Management Partners Special Advisor Linda Barton attended the Texas City Management Conference earlier this month and sent this report.
The topic that continued to emerge in sessions was the impact of social media. The concept of social media is relatively new, but the impact has been enormous. There are instances where individuals have lost their jobs, elected officials have been recalled and organizations have been thrown into chaos due to rants on social media. There were sessions on ways that public organizations can effectively use social media as well as minimizing negative impact if backlash starts toward the organization or toward individuals. Even more important was the number of times speakers in numerous sessions talked about how a variety of issues escalated due to the social media discussion.
Very few cities have a social media policy that apples to the public. More, but still few, have a social media policy for employees. Most of the principles of a policy are common sense—no anonymous posts, no personal attacks, no profanity, no threats. If these behaviors occur, the public organization indicates they will remove the post from their site.

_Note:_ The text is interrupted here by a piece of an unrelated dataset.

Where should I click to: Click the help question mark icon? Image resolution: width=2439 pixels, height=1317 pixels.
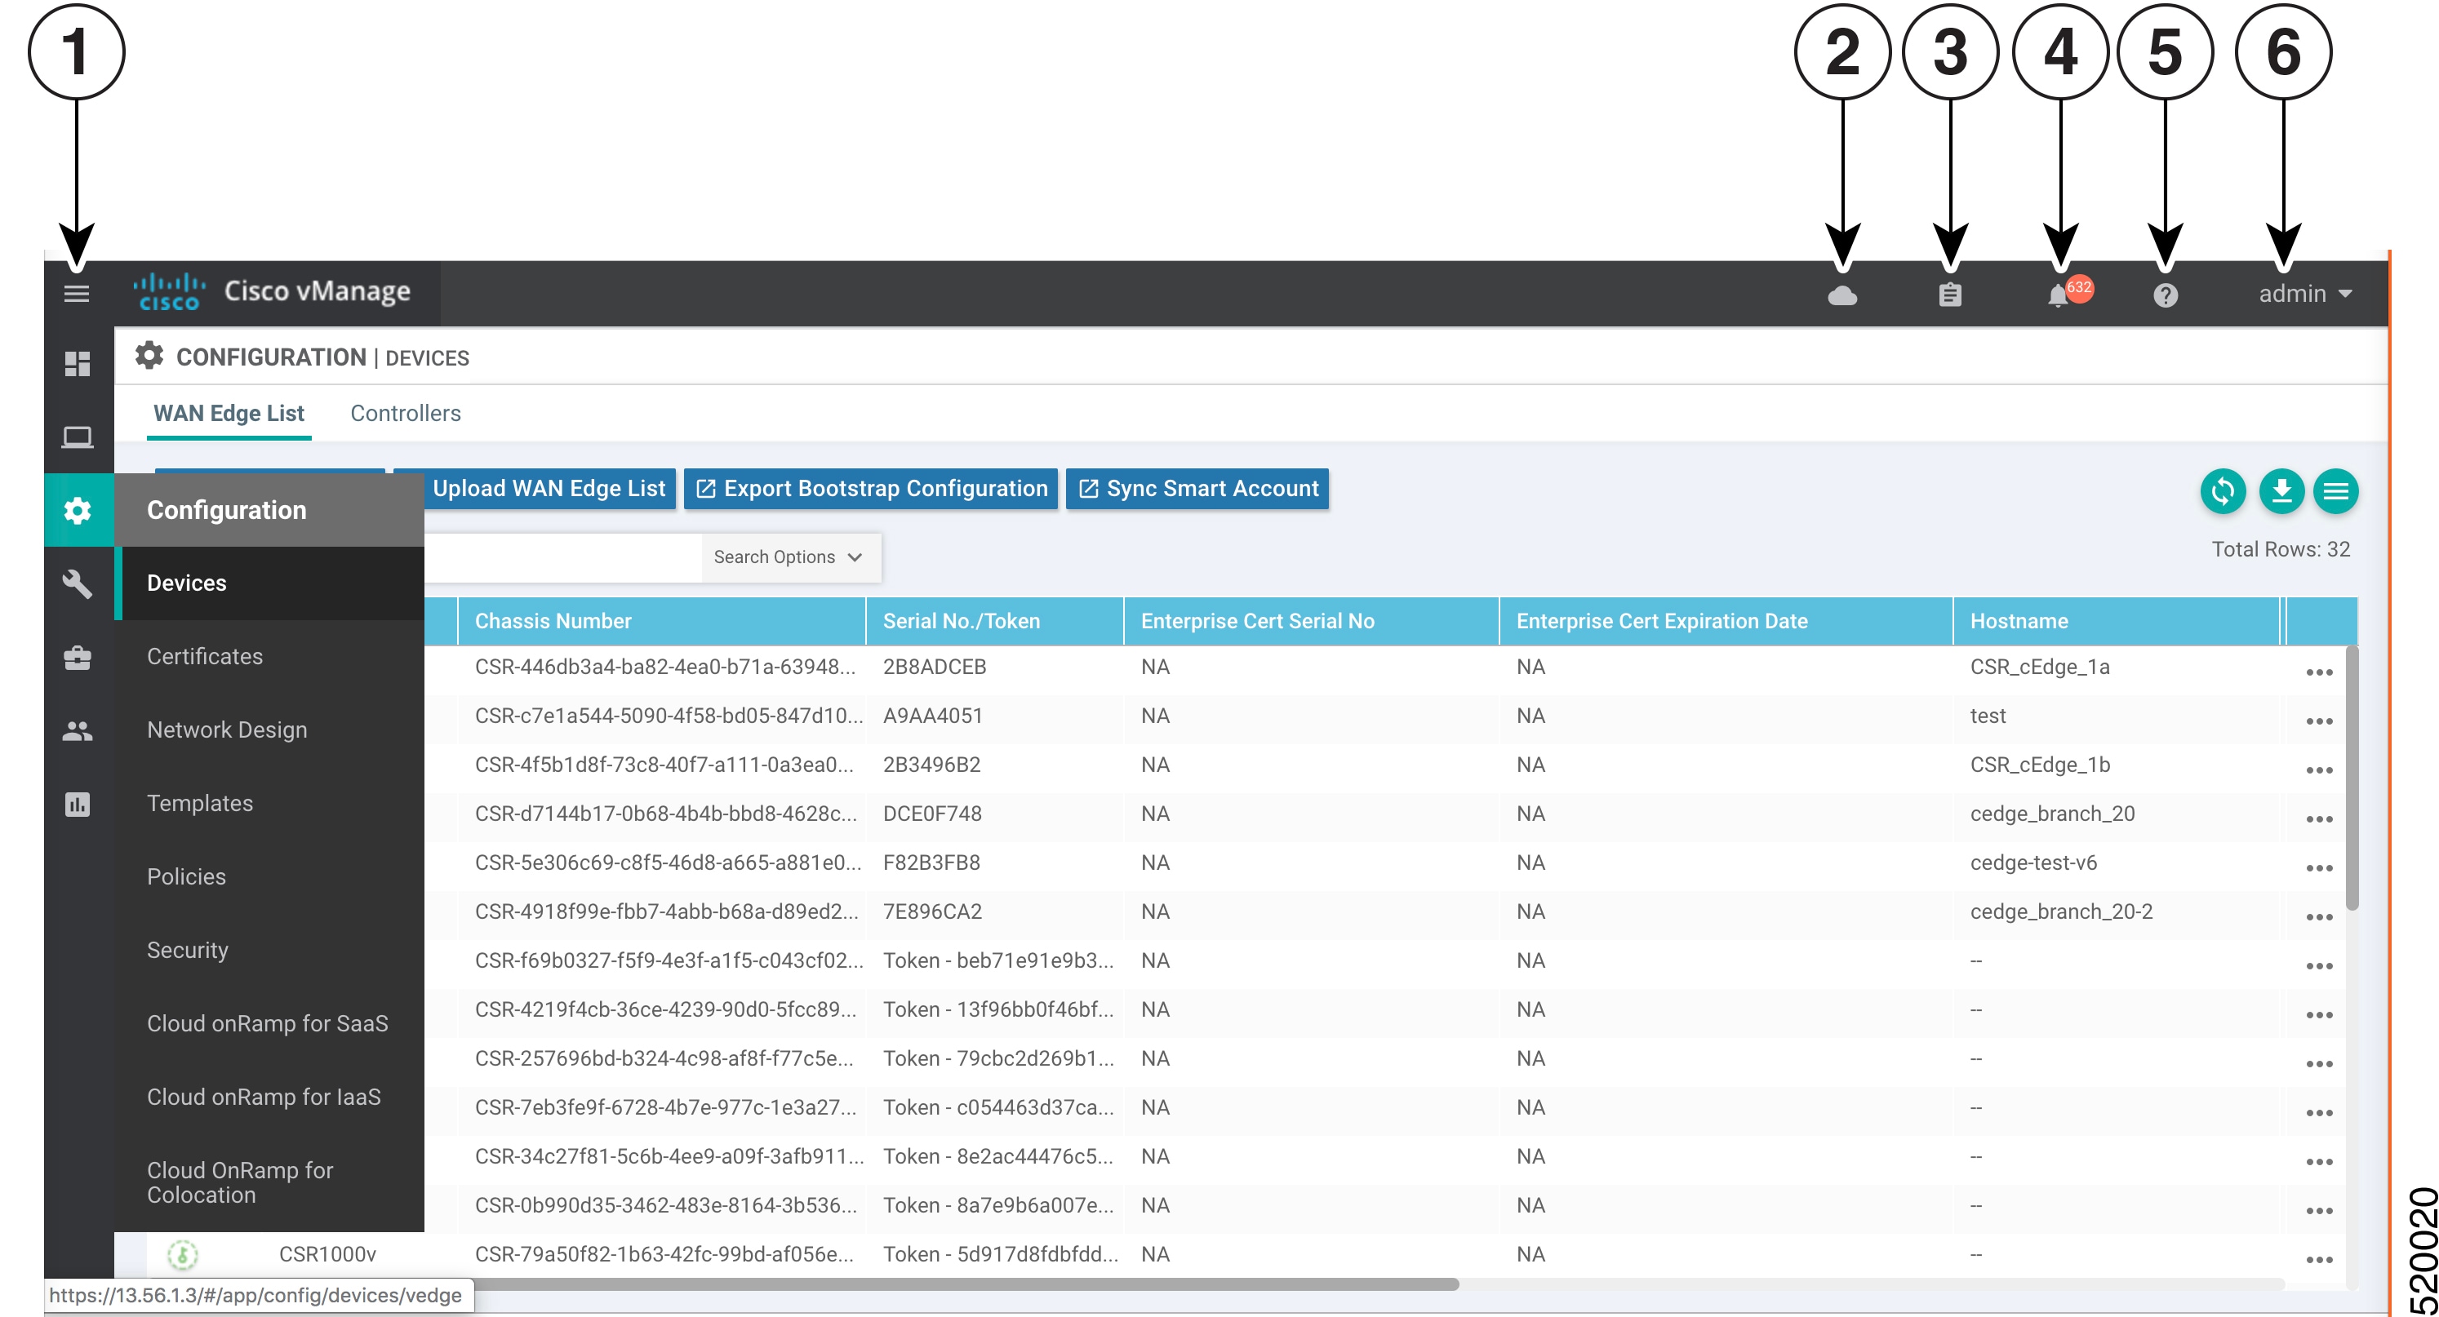(2164, 295)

In cases of attacks on sites not owned by the city, it was recommended that responses be factual and in sync with organizational policies. If the comments are positive, it is important to respond and thank publicly. If the comments are negative but a common issue, acknowledge and respond, which shows that the organization is listening. If the complaint is specific to an individual or small group, the recommendation was to publicly request a private meeting with the individual. Sometimes, in the case of outrageous comments, others may address it on your behalf and you do not have to say anything. But, never engage in negative emotion, be concise and be strategic.